One initiative includes the activation of heritage sites, including the abandoned village of Ain Mohammed.
“A particular project that I am very excited about is Ain Mohammed, because the people who run this village are actually descendants of the original families and tribes who lived there centuries ago,” the Qatari king said.

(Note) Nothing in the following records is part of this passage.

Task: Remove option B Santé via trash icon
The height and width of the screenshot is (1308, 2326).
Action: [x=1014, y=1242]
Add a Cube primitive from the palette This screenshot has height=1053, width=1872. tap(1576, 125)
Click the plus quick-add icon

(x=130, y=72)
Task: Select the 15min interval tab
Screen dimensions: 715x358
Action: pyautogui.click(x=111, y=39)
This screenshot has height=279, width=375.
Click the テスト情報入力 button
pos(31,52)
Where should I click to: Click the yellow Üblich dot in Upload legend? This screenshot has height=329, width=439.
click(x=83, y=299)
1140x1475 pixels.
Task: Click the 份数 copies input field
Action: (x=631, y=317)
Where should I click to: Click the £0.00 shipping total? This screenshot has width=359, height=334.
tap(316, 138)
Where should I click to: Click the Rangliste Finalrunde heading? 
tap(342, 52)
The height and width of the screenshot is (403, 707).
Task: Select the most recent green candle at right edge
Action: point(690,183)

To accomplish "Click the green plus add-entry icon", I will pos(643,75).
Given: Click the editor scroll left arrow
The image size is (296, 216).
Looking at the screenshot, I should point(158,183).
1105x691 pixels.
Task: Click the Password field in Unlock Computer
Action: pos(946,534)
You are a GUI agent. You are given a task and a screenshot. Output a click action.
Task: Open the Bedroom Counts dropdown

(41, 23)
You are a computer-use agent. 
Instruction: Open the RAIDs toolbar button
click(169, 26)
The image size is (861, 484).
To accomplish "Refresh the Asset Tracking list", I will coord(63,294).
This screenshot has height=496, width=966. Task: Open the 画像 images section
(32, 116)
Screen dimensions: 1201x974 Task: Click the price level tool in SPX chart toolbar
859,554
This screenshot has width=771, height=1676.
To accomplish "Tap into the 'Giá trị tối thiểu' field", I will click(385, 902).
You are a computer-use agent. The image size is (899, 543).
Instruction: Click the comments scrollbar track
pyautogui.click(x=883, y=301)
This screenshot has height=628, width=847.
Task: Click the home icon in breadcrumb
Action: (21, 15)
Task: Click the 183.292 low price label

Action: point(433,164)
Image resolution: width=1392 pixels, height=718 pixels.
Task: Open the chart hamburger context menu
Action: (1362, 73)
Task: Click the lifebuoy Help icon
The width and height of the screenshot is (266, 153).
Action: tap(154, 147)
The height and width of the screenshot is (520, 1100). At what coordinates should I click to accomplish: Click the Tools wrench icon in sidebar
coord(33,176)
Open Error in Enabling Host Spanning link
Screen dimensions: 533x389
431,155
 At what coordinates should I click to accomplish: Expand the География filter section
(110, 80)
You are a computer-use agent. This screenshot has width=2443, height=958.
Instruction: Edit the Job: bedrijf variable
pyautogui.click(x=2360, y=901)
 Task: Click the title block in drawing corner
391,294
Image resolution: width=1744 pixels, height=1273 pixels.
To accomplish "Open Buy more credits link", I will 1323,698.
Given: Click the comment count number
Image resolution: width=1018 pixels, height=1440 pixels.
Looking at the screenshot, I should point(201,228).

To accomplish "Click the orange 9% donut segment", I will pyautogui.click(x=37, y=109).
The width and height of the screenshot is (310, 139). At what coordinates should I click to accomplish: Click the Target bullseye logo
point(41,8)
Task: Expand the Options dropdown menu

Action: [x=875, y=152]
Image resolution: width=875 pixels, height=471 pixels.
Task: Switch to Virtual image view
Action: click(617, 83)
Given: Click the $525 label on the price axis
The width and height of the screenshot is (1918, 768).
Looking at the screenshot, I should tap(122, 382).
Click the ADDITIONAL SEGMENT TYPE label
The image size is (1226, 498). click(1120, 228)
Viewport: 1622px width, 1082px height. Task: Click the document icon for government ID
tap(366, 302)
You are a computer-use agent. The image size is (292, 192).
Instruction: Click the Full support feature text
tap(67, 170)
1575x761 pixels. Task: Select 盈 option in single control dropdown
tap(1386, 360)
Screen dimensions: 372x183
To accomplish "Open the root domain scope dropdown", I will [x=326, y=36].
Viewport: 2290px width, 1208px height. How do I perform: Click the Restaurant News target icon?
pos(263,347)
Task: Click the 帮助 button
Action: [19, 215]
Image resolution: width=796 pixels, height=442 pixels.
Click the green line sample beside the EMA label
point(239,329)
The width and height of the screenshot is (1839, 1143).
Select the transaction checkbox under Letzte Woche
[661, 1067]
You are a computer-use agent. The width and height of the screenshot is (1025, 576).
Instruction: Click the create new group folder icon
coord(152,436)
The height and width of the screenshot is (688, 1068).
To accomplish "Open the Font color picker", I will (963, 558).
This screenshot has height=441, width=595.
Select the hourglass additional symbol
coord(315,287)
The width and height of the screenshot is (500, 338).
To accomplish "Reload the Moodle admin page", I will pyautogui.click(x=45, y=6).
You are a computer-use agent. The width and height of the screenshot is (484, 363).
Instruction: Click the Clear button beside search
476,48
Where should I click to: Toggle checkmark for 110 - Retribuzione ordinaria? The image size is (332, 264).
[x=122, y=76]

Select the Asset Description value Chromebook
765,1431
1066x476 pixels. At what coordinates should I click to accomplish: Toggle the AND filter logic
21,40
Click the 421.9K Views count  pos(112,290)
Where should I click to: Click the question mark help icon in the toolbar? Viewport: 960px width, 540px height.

Seeking to bring out key elements of Qatari culture, authorities plan to set up 1,000 “Bedouin-style” tents in the desert for World Cup fans. An exhibition of nomadic tents will also welcome visitors during this global event.
“For the World Cup, we are opening an exhibition on nomadic tents, because we are very proud of our past and it connects the regions of Asia, Africa and the Middle East. And that’s going to be the highlight of our program,” the QM manager said.
Meanwhile, Sheikha Al Mayassad also revealed a major announcement to the public from QEF, in which she confirmed a new desert artwork by Icelandic-Danish artist Olafur Eliasson. This will follow an exhibition in Doha next March at the National Museum of Qatar.
As foreign artworks continue to flow into the country, the Gulf state is also keen to ensure support for local artists in different industries, from filmmakers to artisans.
“We depend a lot on the organic role of our culture and our society,” said Sheikha Al Mayassa.